— START Material for this exercise —
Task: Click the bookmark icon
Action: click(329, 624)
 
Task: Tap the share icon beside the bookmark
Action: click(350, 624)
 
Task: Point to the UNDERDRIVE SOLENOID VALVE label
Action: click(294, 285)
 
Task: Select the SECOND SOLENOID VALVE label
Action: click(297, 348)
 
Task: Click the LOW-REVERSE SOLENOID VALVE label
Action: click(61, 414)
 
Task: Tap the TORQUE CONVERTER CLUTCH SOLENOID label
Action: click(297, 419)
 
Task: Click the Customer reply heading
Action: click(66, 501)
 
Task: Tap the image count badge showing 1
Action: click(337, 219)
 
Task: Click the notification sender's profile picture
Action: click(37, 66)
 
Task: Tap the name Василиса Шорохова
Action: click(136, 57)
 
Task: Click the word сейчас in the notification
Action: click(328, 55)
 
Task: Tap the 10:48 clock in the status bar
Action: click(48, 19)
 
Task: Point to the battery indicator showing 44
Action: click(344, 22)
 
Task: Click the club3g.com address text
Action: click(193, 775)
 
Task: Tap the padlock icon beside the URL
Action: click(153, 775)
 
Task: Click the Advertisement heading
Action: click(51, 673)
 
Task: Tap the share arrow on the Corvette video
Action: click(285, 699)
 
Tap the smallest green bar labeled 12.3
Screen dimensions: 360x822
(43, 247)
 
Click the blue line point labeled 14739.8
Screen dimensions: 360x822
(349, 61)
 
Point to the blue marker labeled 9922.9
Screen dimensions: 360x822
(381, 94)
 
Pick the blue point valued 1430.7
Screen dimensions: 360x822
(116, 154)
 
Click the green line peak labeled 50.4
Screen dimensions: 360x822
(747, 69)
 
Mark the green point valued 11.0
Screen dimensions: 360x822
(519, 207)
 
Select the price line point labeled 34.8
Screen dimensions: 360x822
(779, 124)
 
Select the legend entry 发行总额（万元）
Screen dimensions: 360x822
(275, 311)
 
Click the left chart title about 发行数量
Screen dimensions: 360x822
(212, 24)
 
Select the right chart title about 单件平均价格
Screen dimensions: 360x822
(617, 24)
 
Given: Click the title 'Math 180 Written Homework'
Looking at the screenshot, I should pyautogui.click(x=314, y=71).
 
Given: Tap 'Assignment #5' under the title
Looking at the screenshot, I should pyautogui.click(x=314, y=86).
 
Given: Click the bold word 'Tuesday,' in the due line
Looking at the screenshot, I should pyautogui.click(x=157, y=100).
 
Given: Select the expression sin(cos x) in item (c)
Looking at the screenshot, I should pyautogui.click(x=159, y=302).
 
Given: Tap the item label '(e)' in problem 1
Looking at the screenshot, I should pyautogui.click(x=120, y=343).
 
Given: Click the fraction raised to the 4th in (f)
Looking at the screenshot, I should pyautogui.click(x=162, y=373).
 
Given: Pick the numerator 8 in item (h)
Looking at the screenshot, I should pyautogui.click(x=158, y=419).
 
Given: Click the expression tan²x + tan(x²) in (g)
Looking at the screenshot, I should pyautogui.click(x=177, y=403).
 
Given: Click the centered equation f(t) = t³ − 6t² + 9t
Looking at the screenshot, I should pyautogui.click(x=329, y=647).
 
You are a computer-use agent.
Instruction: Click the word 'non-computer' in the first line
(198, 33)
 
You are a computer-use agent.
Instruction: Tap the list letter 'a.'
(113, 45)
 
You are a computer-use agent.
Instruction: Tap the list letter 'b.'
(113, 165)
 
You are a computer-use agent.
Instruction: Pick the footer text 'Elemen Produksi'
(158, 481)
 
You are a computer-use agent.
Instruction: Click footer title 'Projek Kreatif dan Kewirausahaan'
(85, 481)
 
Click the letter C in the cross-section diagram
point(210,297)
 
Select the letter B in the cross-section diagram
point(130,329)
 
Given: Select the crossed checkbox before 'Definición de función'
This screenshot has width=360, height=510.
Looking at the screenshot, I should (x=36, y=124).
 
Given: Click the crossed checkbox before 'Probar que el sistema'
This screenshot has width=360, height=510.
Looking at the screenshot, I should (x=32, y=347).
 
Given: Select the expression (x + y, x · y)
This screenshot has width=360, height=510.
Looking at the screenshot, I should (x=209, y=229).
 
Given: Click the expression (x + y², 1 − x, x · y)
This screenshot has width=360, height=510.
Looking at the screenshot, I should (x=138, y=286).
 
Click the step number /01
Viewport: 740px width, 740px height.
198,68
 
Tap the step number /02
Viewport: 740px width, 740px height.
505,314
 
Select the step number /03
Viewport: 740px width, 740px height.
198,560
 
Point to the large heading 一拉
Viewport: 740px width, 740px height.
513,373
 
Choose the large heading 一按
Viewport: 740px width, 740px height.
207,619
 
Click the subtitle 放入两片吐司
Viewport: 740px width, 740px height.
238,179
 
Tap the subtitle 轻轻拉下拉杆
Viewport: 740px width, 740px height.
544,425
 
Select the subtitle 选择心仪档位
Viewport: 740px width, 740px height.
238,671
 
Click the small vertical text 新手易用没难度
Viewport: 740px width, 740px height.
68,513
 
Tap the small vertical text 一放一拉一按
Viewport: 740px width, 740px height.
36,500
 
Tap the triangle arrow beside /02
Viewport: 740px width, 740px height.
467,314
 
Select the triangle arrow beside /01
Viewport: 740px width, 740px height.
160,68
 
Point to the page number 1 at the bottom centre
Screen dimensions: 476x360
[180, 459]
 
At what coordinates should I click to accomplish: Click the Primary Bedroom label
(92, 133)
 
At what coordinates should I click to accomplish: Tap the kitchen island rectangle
— END Material for this exercise —
**Exercise prompt:** Print every line of the material above verbatim, from the first entry through the last.

**Result of the exercise:**
Task: Click the bookmark icon
Action: click(329, 624)
 
Task: Tap the share icon beside the bookmark
Action: click(350, 624)
 
Task: Point to the UNDERDRIVE SOLENOID VALVE label
Action: click(294, 285)
 
Task: Select the SECOND SOLENOID VALVE label
Action: click(297, 348)
 
Task: Click the LOW-REVERSE SOLENOID VALVE label
Action: click(61, 414)
 
Task: Tap the TORQUE CONVERTER CLUTCH SOLENOID label
Action: click(297, 419)
 
Task: Click the Customer reply heading
Action: click(66, 501)
 
Task: Tap the image count badge showing 1
Action: click(337, 219)
 
Task: Click the notification sender's profile picture
Action: click(37, 66)
 
Task: Tap the name Василиса Шорохова
Action: click(136, 57)
 
Task: Click the word сейчас in the notification
Action: click(328, 55)
 
Task: Tap the 10:48 clock in the status bar
Action: click(48, 19)
 
Task: Point to the battery indicator showing 44
Action: click(344, 22)
 
Task: Click the club3g.com address text
Action: click(193, 775)
 
Task: Tap the padlock icon beside the URL
Action: click(153, 775)
 
Task: Click the Advertisement heading
Action: click(51, 673)
 
Task: Tap the share arrow on the Corvette video
Action: click(285, 699)
 
Tap the smallest green bar labeled 12.3
Screen dimensions: 360x822
(43, 247)
 
Click the blue line point labeled 14739.8
Screen dimensions: 360x822
(349, 61)
 
Point to the blue marker labeled 9922.9
Screen dimensions: 360x822
(381, 94)
 
Pick the blue point valued 1430.7
Screen dimensions: 360x822
(116, 154)
 
Click the green line peak labeled 50.4
Screen dimensions: 360x822
(747, 69)
 
Mark the green point valued 11.0
Screen dimensions: 360x822
(519, 207)
 
Select the price line point labeled 34.8
Screen dimensions: 360x822
(779, 124)
 
Select the legend entry 发行总额（万元）
Screen dimensions: 360x822
(275, 311)
 
Click the left chart title about 发行数量
Screen dimensions: 360x822
(212, 24)
 
Select the right chart title about 单件平均价格
Screen dimensions: 360x822
(617, 24)
 
Given: Click the title 'Math 180 Written Homework'
Looking at the screenshot, I should pyautogui.click(x=314, y=71).
 
Given: Tap 'Assignment #5' under the title
Looking at the screenshot, I should pyautogui.click(x=314, y=86).
 
Given: Click the bold word 'Tuesday,' in the due line
Looking at the screenshot, I should pyautogui.click(x=157, y=100).
 
Given: Select the expression sin(cos x) in item (c)
Looking at the screenshot, I should pyautogui.click(x=159, y=302).
 
Given: Tap the item label '(e)' in problem 1
Looking at the screenshot, I should pyautogui.click(x=120, y=343).
 
Given: Click the fraction raised to the 4th in (f)
Looking at the screenshot, I should pyautogui.click(x=162, y=373).
 
Given: Pick the numerator 8 in item (h)
Looking at the screenshot, I should pyautogui.click(x=158, y=419).
 
Given: Click the expression tan²x + tan(x²) in (g)
Looking at the screenshot, I should pyautogui.click(x=177, y=403).
 
Given: Click the centered equation f(t) = t³ − 6t² + 9t
Looking at the screenshot, I should pyautogui.click(x=329, y=647).
 
You are a computer-use agent.
Instruction: Click the word 'non-computer' in the first line
(198, 33)
 
You are a computer-use agent.
Instruction: Tap the list letter 'a.'
(113, 45)
 
You are a computer-use agent.
Instruction: Tap the list letter 'b.'
(113, 165)
 
You are a computer-use agent.
Instruction: Pick the footer text 'Elemen Produksi'
(158, 481)
 
You are a computer-use agent.
Instruction: Click footer title 'Projek Kreatif dan Kewirausahaan'
(85, 481)
 
Click the letter C in the cross-section diagram
point(210,297)
 
Select the letter B in the cross-section diagram
point(130,329)
 
Given: Select the crossed checkbox before 'Definición de función'
This screenshot has width=360, height=510.
Looking at the screenshot, I should (x=36, y=124).
 
Given: Click the crossed checkbox before 'Probar que el sistema'
This screenshot has width=360, height=510.
Looking at the screenshot, I should (x=32, y=347).
 
Given: Select the expression (x + y, x · y)
This screenshot has width=360, height=510.
Looking at the screenshot, I should (x=209, y=229).
 
Given: Click the expression (x + y², 1 − x, x · y)
This screenshot has width=360, height=510.
Looking at the screenshot, I should (x=138, y=286).
 
Click the step number /01
Viewport: 740px width, 740px height.
198,68
 
Tap the step number /02
Viewport: 740px width, 740px height.
505,314
 
Select the step number /03
Viewport: 740px width, 740px height.
198,560
 
Point to the large heading 一拉
Viewport: 740px width, 740px height.
513,373
 
Choose the large heading 一按
Viewport: 740px width, 740px height.
207,619
 
Click the subtitle 放入两片吐司
Viewport: 740px width, 740px height.
238,179
 
Tap the subtitle 轻轻拉下拉杆
Viewport: 740px width, 740px height.
544,425
 
Select the subtitle 选择心仪档位
Viewport: 740px width, 740px height.
238,671
 
Click the small vertical text 新手易用没难度
Viewport: 740px width, 740px height.
68,513
 
Tap the small vertical text 一放一拉一按
Viewport: 740px width, 740px height.
36,500
 
Tap the triangle arrow beside /02
Viewport: 740px width, 740px height.
467,314
 
Select the triangle arrow beside /01
Viewport: 740px width, 740px height.
160,68
 
Point to the page number 1 at the bottom centre
Screen dimensions: 476x360
[180, 459]
 
At what coordinates should I click to accomplish: Click the Primary Bedroom label
(92, 133)
 
At what coordinates should I click to accomplish: Tap the kitchen island rectangle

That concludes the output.